Katic: Ubyssey Column on UBC’s Oil and Gas Investments
I wrote a column for Monday’s Ubyssey about UBC’s oil and gas investments. Stay tuned to this series for longer profiles of these companies.
If you had to think of a place that represents UBC’s commitment to sustainability, you might think of the Centre for Interactive Research on Sustainability (CIRS), lauded as “the greenest building in North America.” You probably wouldn’t think of the Guinness Tower, in the heart of Vancouver’s financial district. Unlike CIRS, it has no sophisticated energy monitors, innovative rainwater collection systems, or “living walls.” Rather, this tower features an opulent business centre (with the look of a “European boutique hotel”), a banal sushi restaurant (“fresh ingredients, global inspiration”) and dozens of nondescript corporate offices.

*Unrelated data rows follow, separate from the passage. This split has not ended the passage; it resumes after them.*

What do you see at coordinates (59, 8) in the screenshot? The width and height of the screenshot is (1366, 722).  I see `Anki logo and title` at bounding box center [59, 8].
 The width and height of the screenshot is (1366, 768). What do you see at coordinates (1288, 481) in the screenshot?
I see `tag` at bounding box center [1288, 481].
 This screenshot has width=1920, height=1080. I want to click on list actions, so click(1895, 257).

One of those offices houses IMANT, or UBC Investment Management Trust Inc., a wholly owned corporate subsidiary of UBC. IMANT is responsible for managing UBC’s enormous investment portfolio, including the staff pension plan and the endowment fund. It is in this office that UBC made a Faustian bargain with the oil and gas industry, investing $4.6 million of our endowment into four large companies: Talisman Energy, Ensign Energy Services, Baytex Energy and the Encana Corporation.
Baytex Energy (UBC’s investment: $1,127,731) operates primarily in the Peace River Oil Sands and around the border between Alberta and Saskatchewan. Ensign Energy (UBC’s investment: $1,332,492) is Canada’s second-largest drilling contractor, with over 300 rigs, mostly in the oil sands and around southern Saskatchewan.
Talisman Energy (UBC’s investment: $1,043,566) specializes in shale gas extraction through the controversial drilling practice known as hydraulic fracturing, or fracking. The Encana Corporation (UBC’s investment: $1,108,242), which also practices fracking — the documentary film Gasland alleges Encana contaminated drinking water in Colorado— is one of North America’s largest natural gas producers. In the coming weeks, I will be writing longer profiles of these four companies on The Terry Project’s blog.
These are relatively minor segments of a diverse $938 million endowment portfolio, and even smaller segments of the enormous market capitalization of these firms. Nevertheless, this $4.6 million threatens the integrity of UBC and its students. To preach environmental sustainability while at the same time investing in one of the most environmentally destructive industries on the planet is blatant hypocrisy, contrary to all the lofty principles set out in UBC’s key strategic documents.
After months of record-setting temperatures, unprecedented Arctic melting and overwhelming ocean acidification, it is becoming clear that climate change is intensifying far faster than scientists have expected. Bottle-saving water fountains are great, but they are not nearly enough; it is now the time for drastic action. UBC should divest itself completely from the oil and gas sector, and it should then write ethical and environmental investment policy into IMANT’s Statement of Investment Policies and Procedures.
Divestment campaigns lead by universities and other large institutional investors were instrumental in toppling the South African apartheid regime, and they could be as effective here. With UBC’s firm commitment to sustainability, it makes sense for us to play a leading role and be the first university to divest. It would send a strong message to the world that institutions of higher learning will not be complicit in the destruction of the planet. What good is it to mold future leaders if our investments ensure that there will be no future to lead?